|If nobody wants them can we put them on Petfinder.com?|
In case you were wondering, that giant retching sound you’ve been hearing lately isn’t from a new wave of salmonella poisoning on the East End it’s the reaction to reports there are new residents coming to town. Yes, the buzz on social media this week is all about the Kardashians!! Which is also spawning something I’m calling “Kardashian Schadenfreude.” Sorry Kortney, Kim and Klanapin the buzz for your impending arrival is not so good. East Hampton resident’s are cheering they’re “going to Southampton” and Southampton residents are saying “uh-uh, they’re going to East.” Either way, it could be a Katastrophe for Kourtney and Kompany. So while only time will tell where they’re actually going, I would like to offer the ladies some advice: learn to spell your names Korrectly and see if Snooki has a share available in her house… you’ll be much happier
So, we are coming down to the wire for the summer rental season. In spite of the snow this week, Memorial Day is still coming. So in addition to my warnings for all potential renters about the danger of becoming Earhardt’s (HC 6/6/11)…. and making sure to use a camera or I Phone to record the condition of their house… I have a few more items they may want to double check before signing on the dotted line and sending that wire transfer! So, why revisit this topic? Because everyone is a critic. So after reading a few, “You forgot to mention, this, this and this.” So being the professional whiner listen to-er I am, I decided to mention a few more. Here are some of the top summer rental disasters than can easily be avoided! And if the peanut gallery isn’t happy, go write your own blog! (insert a mental happy face emoticon here!)

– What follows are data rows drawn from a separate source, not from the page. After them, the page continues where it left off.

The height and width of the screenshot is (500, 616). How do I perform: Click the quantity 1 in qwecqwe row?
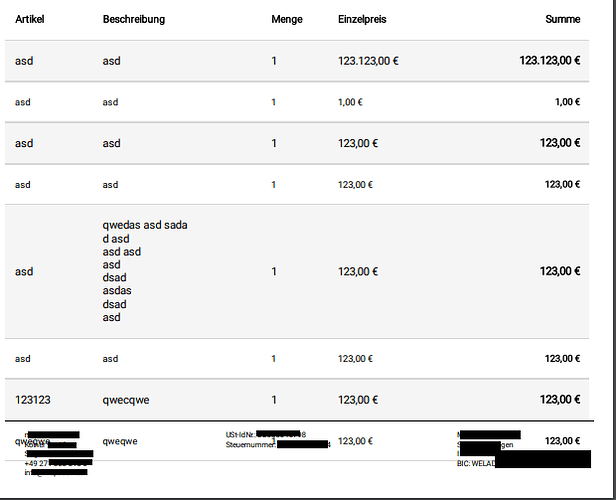tap(274, 400)
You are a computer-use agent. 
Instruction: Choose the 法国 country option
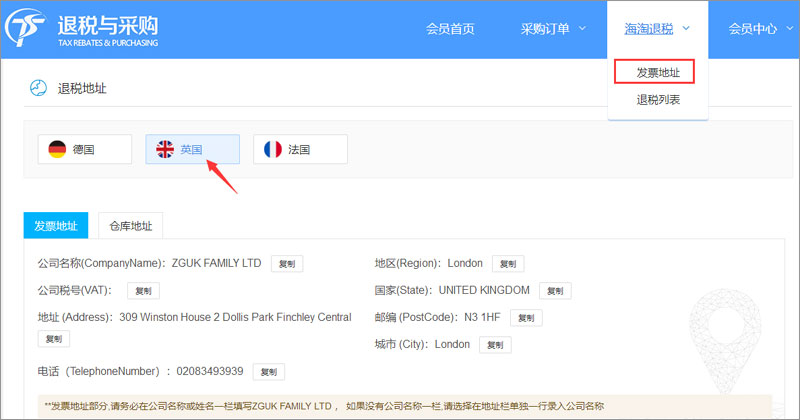click(x=300, y=149)
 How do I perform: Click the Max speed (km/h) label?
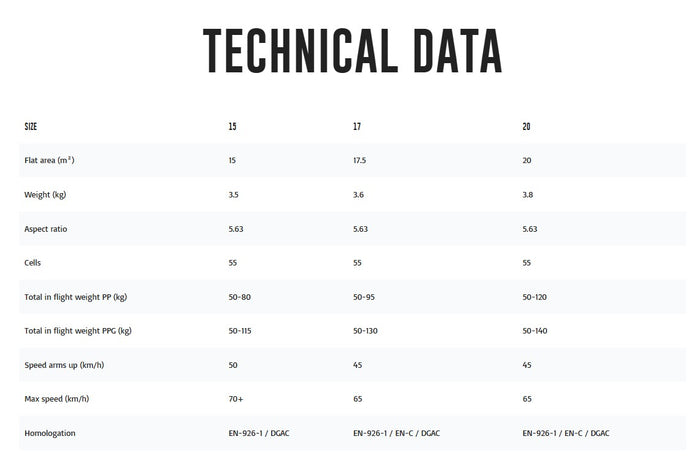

|This is not a pool heater!|
1) Hot, Hot, Hot! – In case you weren’t aware, many times the agents who rent your home are not the agents who put the house into the listing system. Mistakes happen and unfortunately when an agent rents a home saying there is central air when there isn’t (this one happens more often than you think) it get’s uglier than a “Mama’s Family” reunion movie! For renters, look around for the vents for central air, check the thermostats and do a quick scan for window units. If you’re a landlord, make sure you go online to the agency that’s renting your home and check the information they have on their website. While I can’t say how it works at other companies, at Elliman.com, it’s as easy as writing your address on the search bar. It’s also not a bad idea to make sure the heat is functioning for those early and late summer nights. Come to think of it.. you may have rented house with a heated pool but it’s not such a bad idea to make sure there is an actual heater. Sorry but coffee warmers do not constitute a pool heater.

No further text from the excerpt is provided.